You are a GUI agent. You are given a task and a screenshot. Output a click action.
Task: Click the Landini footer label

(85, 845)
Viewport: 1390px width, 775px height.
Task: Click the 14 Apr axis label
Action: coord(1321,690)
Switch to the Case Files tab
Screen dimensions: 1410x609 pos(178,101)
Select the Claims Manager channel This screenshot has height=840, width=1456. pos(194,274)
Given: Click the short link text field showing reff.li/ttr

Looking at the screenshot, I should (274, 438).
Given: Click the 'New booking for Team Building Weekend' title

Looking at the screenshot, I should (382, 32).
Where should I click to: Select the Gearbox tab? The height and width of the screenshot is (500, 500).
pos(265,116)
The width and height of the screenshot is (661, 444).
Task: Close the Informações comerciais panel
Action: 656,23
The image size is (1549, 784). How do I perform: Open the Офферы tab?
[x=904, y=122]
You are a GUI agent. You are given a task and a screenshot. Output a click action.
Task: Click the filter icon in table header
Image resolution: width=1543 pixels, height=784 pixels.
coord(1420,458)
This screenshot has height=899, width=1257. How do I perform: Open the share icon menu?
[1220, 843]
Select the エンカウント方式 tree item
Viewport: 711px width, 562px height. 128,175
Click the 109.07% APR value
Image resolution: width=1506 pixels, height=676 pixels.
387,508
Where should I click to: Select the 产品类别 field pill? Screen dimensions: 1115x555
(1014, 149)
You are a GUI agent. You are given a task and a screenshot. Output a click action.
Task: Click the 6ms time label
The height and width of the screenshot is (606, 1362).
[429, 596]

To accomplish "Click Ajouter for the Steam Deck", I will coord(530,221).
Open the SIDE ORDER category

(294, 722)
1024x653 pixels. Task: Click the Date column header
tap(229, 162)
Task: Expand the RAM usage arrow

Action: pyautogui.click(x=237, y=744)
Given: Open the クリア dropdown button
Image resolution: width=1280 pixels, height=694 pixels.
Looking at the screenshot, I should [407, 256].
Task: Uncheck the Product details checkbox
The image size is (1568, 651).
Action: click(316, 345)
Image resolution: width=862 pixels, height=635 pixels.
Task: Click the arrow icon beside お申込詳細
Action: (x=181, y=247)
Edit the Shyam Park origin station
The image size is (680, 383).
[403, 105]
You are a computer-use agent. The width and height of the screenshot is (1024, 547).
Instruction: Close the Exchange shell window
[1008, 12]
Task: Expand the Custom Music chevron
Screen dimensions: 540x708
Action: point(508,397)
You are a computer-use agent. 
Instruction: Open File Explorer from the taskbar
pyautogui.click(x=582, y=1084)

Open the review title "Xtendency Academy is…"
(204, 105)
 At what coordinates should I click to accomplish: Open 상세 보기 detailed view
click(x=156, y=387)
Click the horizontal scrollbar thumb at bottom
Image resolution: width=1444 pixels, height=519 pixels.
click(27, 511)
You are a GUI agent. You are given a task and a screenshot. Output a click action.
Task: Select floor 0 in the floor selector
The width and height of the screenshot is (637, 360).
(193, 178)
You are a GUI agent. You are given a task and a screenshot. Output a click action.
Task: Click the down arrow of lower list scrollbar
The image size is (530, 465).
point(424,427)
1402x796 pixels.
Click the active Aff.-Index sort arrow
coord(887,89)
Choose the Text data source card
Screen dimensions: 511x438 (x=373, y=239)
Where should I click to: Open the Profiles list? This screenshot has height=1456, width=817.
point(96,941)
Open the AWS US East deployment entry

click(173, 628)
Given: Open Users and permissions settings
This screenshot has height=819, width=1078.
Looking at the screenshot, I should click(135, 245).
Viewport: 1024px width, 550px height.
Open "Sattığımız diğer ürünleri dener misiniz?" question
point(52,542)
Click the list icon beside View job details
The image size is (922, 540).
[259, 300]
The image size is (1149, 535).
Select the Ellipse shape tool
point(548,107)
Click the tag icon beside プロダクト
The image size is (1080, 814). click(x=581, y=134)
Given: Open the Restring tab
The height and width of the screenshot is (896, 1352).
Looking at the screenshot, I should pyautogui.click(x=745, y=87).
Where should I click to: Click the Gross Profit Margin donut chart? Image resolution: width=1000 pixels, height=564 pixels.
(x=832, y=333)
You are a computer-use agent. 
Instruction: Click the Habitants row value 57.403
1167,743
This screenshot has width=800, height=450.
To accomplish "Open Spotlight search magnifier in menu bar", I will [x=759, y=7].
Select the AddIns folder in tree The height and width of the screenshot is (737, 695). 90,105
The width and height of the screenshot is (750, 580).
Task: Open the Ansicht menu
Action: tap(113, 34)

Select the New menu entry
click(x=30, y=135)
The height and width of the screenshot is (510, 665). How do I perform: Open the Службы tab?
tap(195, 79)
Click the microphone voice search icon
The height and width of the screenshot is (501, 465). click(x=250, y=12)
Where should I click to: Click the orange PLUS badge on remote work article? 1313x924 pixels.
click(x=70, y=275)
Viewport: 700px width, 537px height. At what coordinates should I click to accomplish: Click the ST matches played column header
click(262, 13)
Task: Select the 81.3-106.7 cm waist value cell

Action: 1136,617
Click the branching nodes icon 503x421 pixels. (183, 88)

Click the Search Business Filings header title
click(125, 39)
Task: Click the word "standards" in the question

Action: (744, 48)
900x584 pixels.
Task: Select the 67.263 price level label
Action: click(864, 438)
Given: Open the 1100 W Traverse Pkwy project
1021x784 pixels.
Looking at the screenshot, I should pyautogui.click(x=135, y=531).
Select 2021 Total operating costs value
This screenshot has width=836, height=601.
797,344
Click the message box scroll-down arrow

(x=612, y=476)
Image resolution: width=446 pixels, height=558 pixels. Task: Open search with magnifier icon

__________

Output an exact copy of the lines beginning at the one that holds "Task: Click the word" and running through the final line of the records.

# YOUR RESPONSE
Task: Click the word "standards" in the question

Action: (744, 48)
900x584 pixels.
Task: Select the 67.263 price level label
Action: click(864, 438)
Given: Open the 1100 W Traverse Pkwy project
1021x784 pixels.
Looking at the screenshot, I should pyautogui.click(x=135, y=531).
Select 2021 Total operating costs value
This screenshot has width=836, height=601.
797,344
Click the message box scroll-down arrow

(x=612, y=476)
Image resolution: width=446 pixels, height=558 pixels. Task: Open search with magnifier icon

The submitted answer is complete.